** begin TEXT PROVIDED **
To be fully general, the paper *also* allows examples to have 2 parts
- static (non-sequence)
- sequence

Thus
- a real example is a pair $\statf, \x_{\timess{1}{T}}$

As we are primarily concerned with the sequence properties of $\x_{\timess{1}{T}}$, 
we may omit $\statf$ to simplify the presentation.

We will assume that each element $\x_\tp$ of (real and fake) sequences $\x_{\timess{1}{T}}$ is a vector of length $n$
- for example, the time $\tt$ characteristics of each of $n$ tickers

We don't need to assume that $\statf$ is also a vector of length $n$
- e.g., no need to assume a unique characteristic per ticker

There are *two kinds* of synthetic sequences (both sequences of embeddings rather than raw inputs)
- $\hat{\h}_{\timess{1}{T}}$: produced by the Supervisor, given input from the Generator

$$
\hat{\h}_{\timess{1}{T}} = \text{supervisor}( \text{generator}(\z) )
$$

- $\hat{\hat{\h}}_{\timess{1}{T}}$: produced by the Supervisor, given (the embedding of) **real** data $\x$

$$
\begin{array} \\
\h_{\timess{1}{T}} & = & \text{embedder}(\x_{\timess{1}{T}}) \\
\hat{\hat{\h}}_{\timess{1}{T}} & = & \text{supervisor}( \h_{\timess{1}{T}}) \\
\end{array}
$$

# Loss functions: High level view of objectives

The *Time GAN (TGAN)* tries to achieve both cross sectional and sequence objectives by a multi-part Loss function.

The first objective (enforced by a loss function) is the familiar GAN objective
- $\pmodel \approx \pdata$ for some definition of equality of distributions
- Also called: the *Unsupervised Loss*

The second objective is sequence related
- *Conditional* (one step ahead) distributions of Fake and Real are equal
- $\pmodel( \x_\tp | \x_{\timess{1}{\tt-1}} ) \approx \pdata( \x_\tp | \x_{\timess{1}{\tt-1}} )$
- Also called: the *Supervised Loss*

We will use the KL Divergence as our measure of "dissimilarity" of two distributions
- Just like in the plain GAN: 
    - under the assumption that the optimal Discriminator can be found, the KL Divergence turns into the JSD.

As we shall see
- there are multiple steps to training the TGAN
    - independent training of the Embedder
    - independent training of the Supervisor
    - joint training of all components
    
Thus, there will be a separate Loss function for each training step.

The Losses will be multi-part: consisting of sums of terms for sub-losses.

**Notation**

We use `BCE` as a function that computes *Binary Cross Entropy*

# Embedder (Autoencoder)

Rather than working on "raw" examples $\statf, \x_{\timess{1}{T}}$ the model creates an *embedding* of the example
- lower dimensional representation
- that preserves "semantics"
    - same idea as embedding words, that is, changing the representation of a word
        - from a categorical encoded by a *sparse*, very long OHE vector
        - to a shorter, *dense* vector


The embedding will be created by an Autoencoder
- Given input example 
- Pass it through an Encoder: a bottle-neck that reduces the dimensions
- Have the Decoder try to reconstruct the input, given the reduced dimension representation

So the Embedder is implemented by the Encoder half of an Autoencoder.
** end TEXT PROVIDED **
** begin EXTRACTED INFORMATION **
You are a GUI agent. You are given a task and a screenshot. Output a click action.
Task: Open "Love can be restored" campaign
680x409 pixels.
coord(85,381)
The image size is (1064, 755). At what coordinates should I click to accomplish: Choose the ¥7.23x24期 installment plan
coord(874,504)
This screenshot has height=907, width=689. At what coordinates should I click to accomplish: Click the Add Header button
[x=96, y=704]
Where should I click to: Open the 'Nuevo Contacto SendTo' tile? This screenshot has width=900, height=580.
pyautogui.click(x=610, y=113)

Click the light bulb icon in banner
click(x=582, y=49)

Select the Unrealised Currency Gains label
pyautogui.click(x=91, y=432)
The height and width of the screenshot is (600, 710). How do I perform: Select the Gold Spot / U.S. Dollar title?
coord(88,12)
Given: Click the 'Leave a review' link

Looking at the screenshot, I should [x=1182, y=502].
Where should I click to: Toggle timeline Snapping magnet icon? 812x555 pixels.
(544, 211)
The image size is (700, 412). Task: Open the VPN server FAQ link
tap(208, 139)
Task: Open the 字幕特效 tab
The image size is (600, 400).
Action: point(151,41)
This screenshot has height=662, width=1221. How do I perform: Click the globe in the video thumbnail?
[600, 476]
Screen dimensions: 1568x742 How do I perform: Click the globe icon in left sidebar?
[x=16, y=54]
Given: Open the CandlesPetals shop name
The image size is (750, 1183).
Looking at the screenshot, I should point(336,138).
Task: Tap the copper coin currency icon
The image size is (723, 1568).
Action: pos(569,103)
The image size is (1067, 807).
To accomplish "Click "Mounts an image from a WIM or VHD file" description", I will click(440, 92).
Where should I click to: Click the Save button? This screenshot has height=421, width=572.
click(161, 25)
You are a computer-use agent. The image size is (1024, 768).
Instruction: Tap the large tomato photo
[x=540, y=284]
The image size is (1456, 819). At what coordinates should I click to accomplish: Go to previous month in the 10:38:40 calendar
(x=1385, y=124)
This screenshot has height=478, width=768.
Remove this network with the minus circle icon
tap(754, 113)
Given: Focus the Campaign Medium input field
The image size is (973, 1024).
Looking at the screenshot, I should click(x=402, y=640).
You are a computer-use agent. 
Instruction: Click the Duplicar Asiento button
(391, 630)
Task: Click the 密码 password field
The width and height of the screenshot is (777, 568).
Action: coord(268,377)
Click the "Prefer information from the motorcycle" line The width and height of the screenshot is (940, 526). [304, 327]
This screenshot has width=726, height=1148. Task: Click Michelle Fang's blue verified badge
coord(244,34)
** end EXTRACTED INFORMATION **
• SHORT EXERCISE A: In the Time GAN notes, which half of an Autoencoder implements the Embedder?
• SHORT EXERCISE B: Extend the Time GAN notes from their final line, keeping the same bulleted style and notation.

• RESULT A: The Encoder half.

• RESULT B:
The Encoder
- takes input $\statf, \x_{\timess{1}{T}}$
- outputs reduced dimension embedding/latent $\h_s, \h_{\timess{1}{T}}$

The Decoder
- takes input $\h_s, \h_{\timess{1}{T}}$
- outputs $\tilde\statf, \tilde\x_{\timess{1}{T}}$
The Encoder/Decoder pair is trained with the objective
$$
\tilde\statf, \tilde\x_{\timess{1}{T}} \approx \statf, \x_{\timess{1}{T}}
$$
    
That is: the Decoder attempts to create the best reconstruction of the Encoder input, given the embedding.
    


Both the Encoder and Decoder 
- must be autoregressive
    - generate embedding of future element, conditional on the past elements
- must obey *causal ordering* of the sequence
    - can't look at any of $\x_{\timess{t+1}{}}$ when embedding $\x_\tp$


## Why use embeddings rather than raw data ?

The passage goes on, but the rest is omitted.